» **RECORDS SHOWN**:
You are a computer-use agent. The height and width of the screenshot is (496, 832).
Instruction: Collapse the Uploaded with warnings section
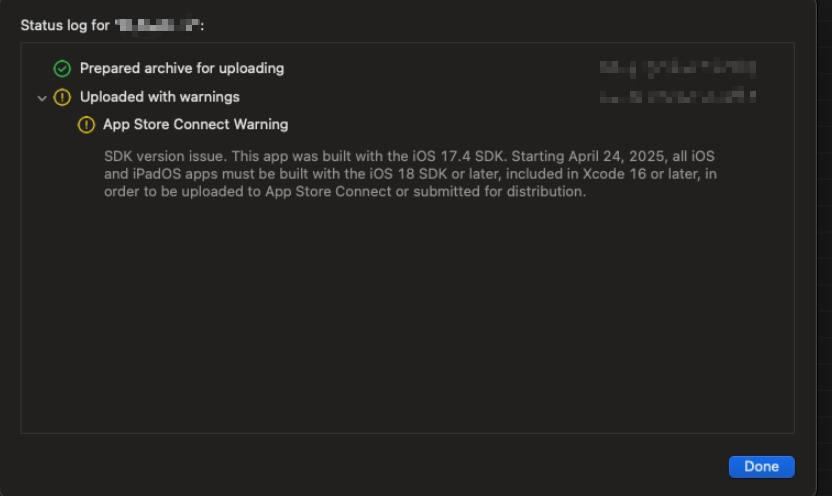42,98
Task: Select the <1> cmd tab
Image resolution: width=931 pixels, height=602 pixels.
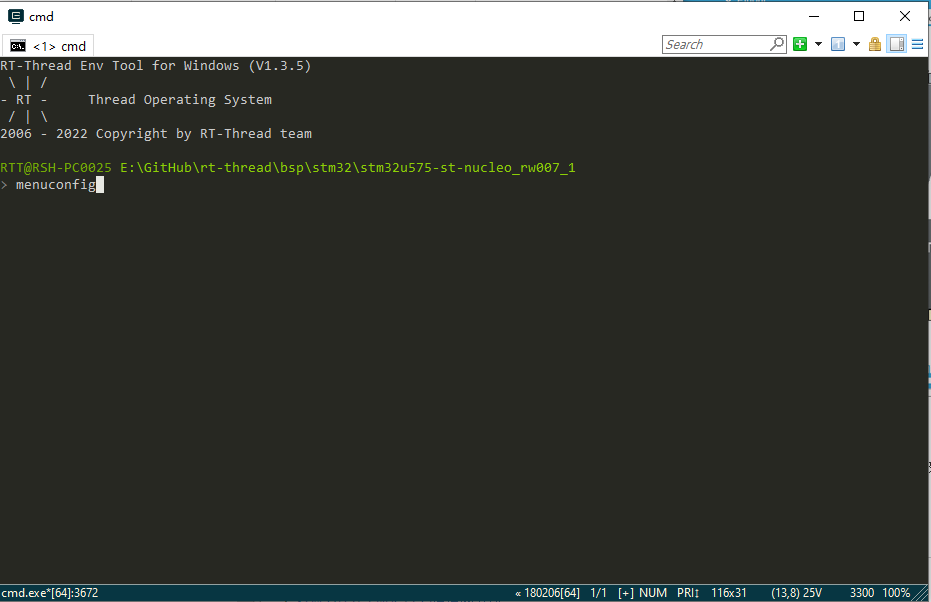Action: click(x=48, y=46)
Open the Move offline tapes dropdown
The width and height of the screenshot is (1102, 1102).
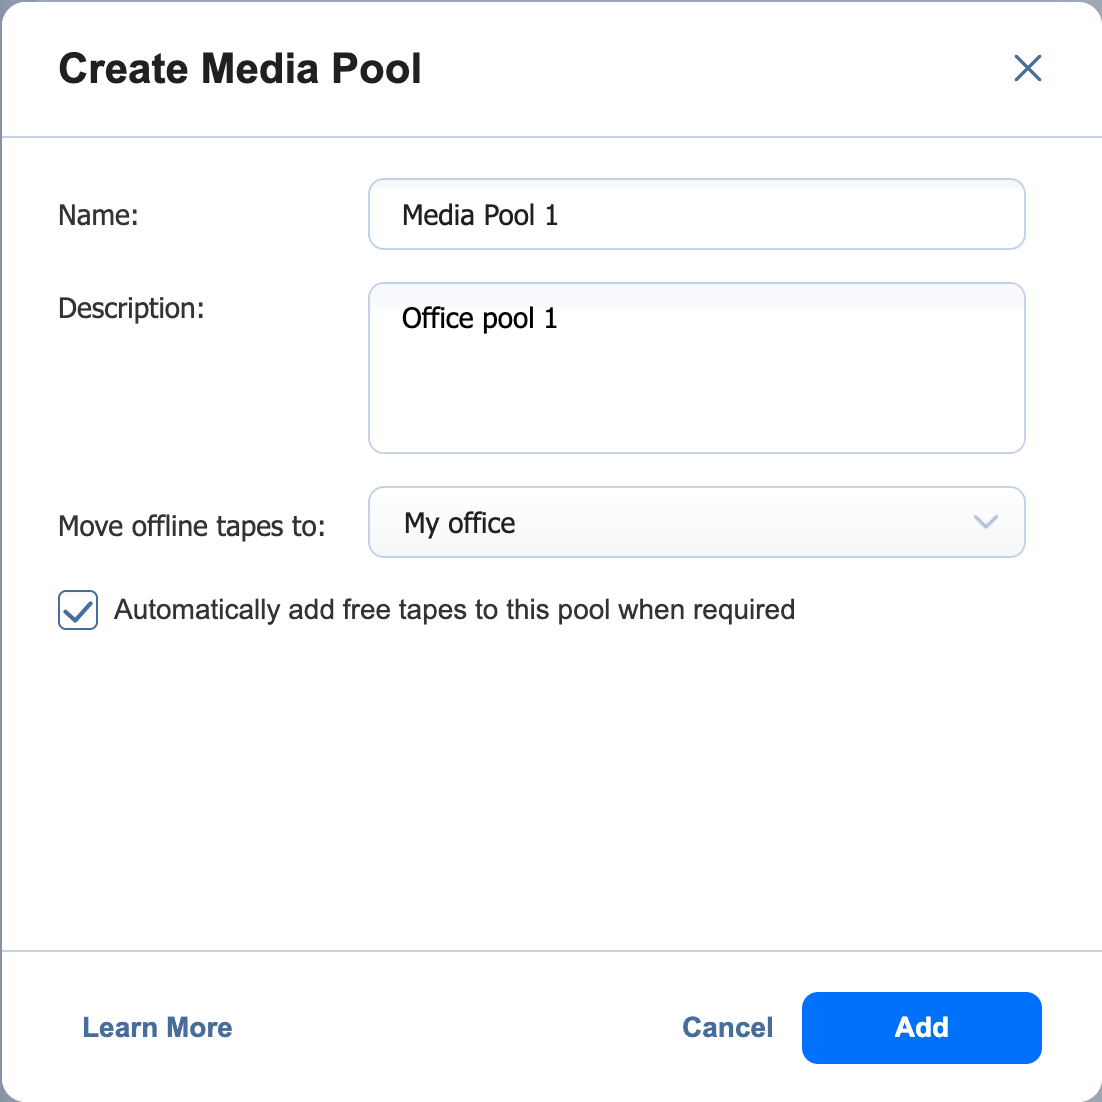coord(697,522)
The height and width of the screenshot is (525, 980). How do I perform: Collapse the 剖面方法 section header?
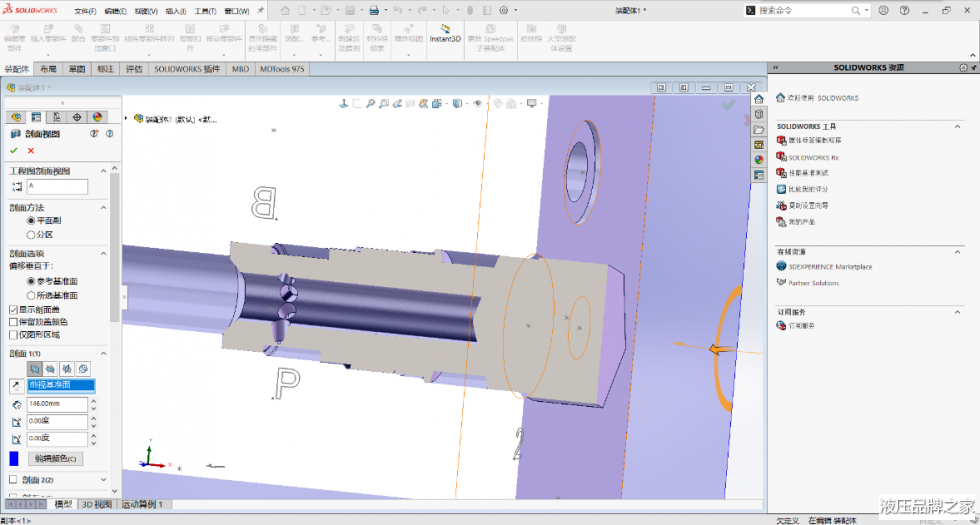[103, 207]
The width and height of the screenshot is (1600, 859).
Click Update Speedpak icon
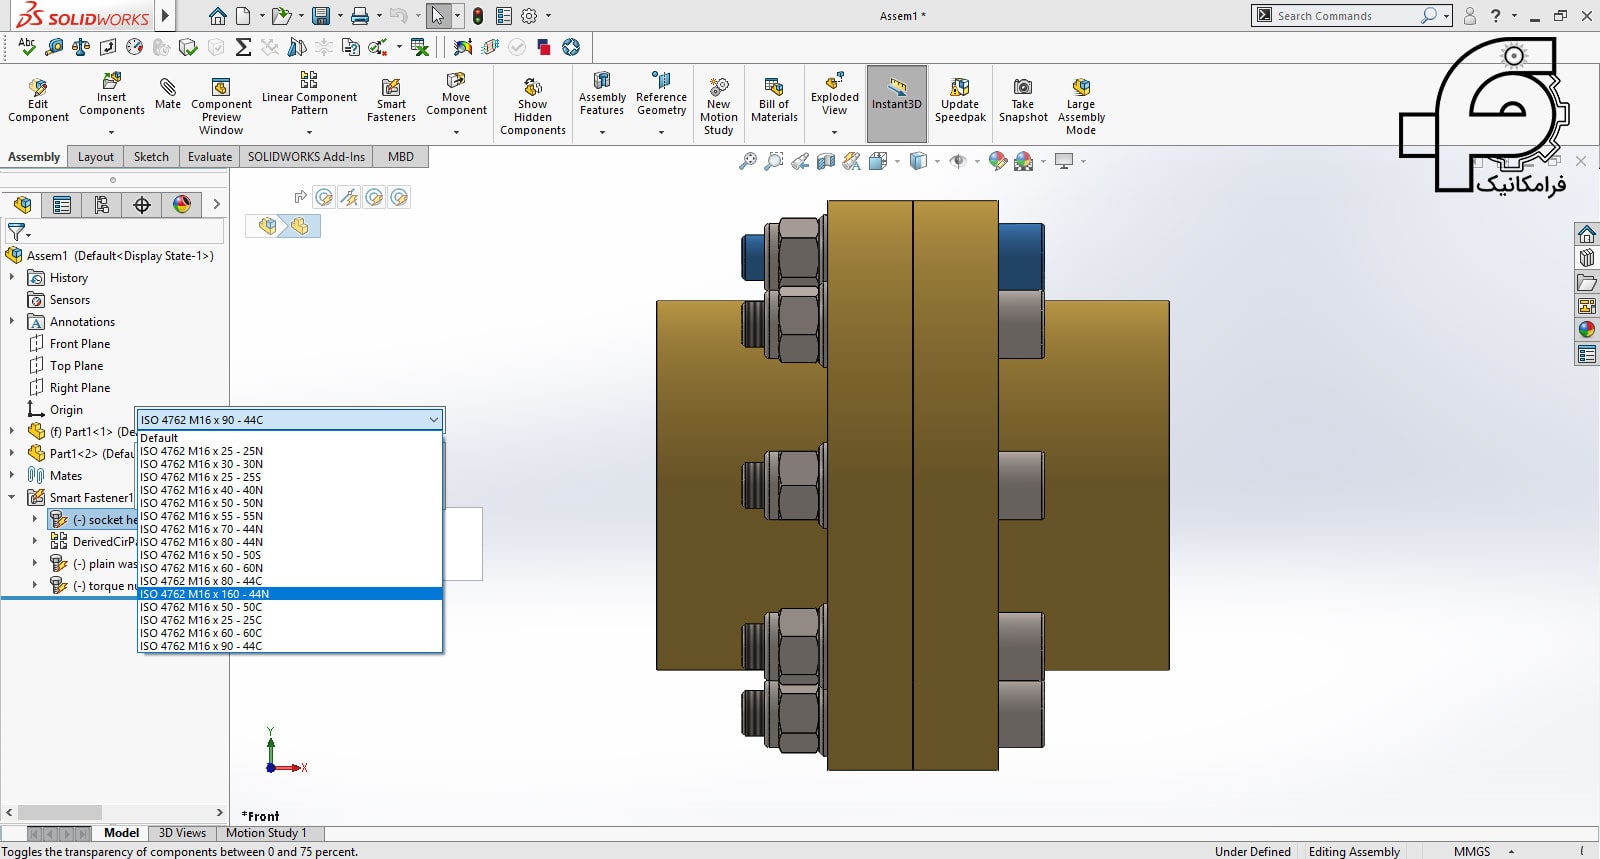pyautogui.click(x=960, y=88)
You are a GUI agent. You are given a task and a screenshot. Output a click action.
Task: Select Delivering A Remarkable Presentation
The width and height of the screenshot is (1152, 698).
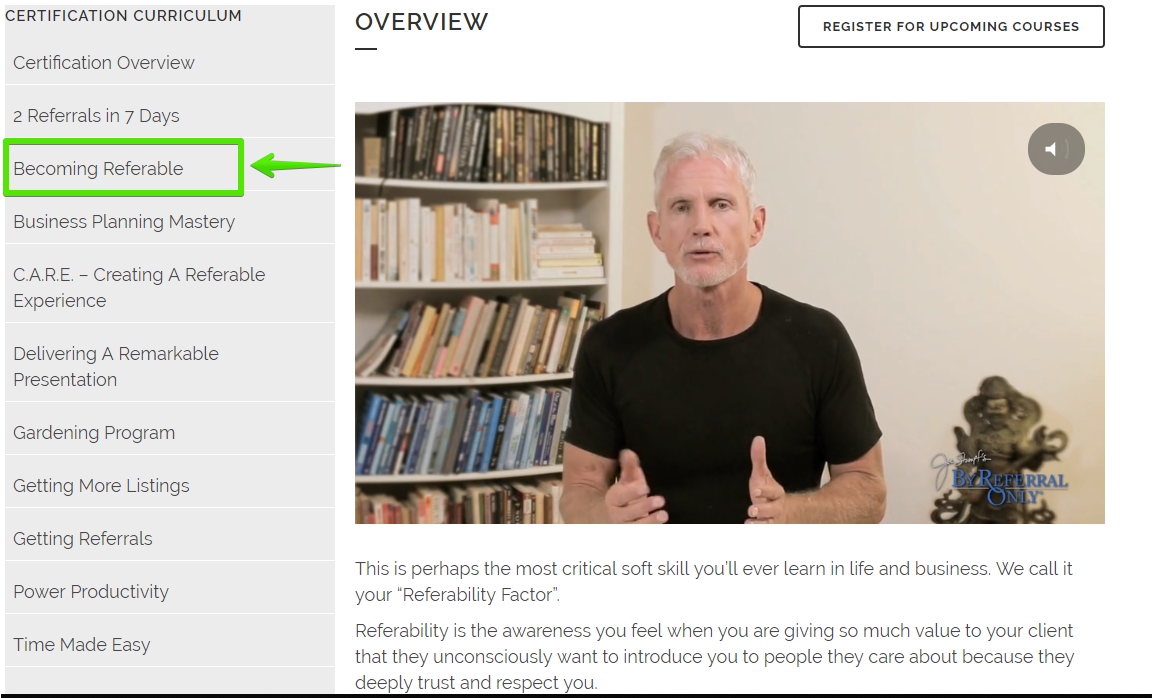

» **TASK REQUIREMENTS**: From the line containing "Click Update Speedpak icon" down to the end of the data above, reproduce each line exactly; no pictures.

» **SOLUTION**:
Click Update Speedpak icon
pyautogui.click(x=960, y=88)
You are a GUI agent. You are given a task and a screenshot. Output a click action.
Task: Select Delivering A Remarkable Presentation
The width and height of the screenshot is (1152, 698).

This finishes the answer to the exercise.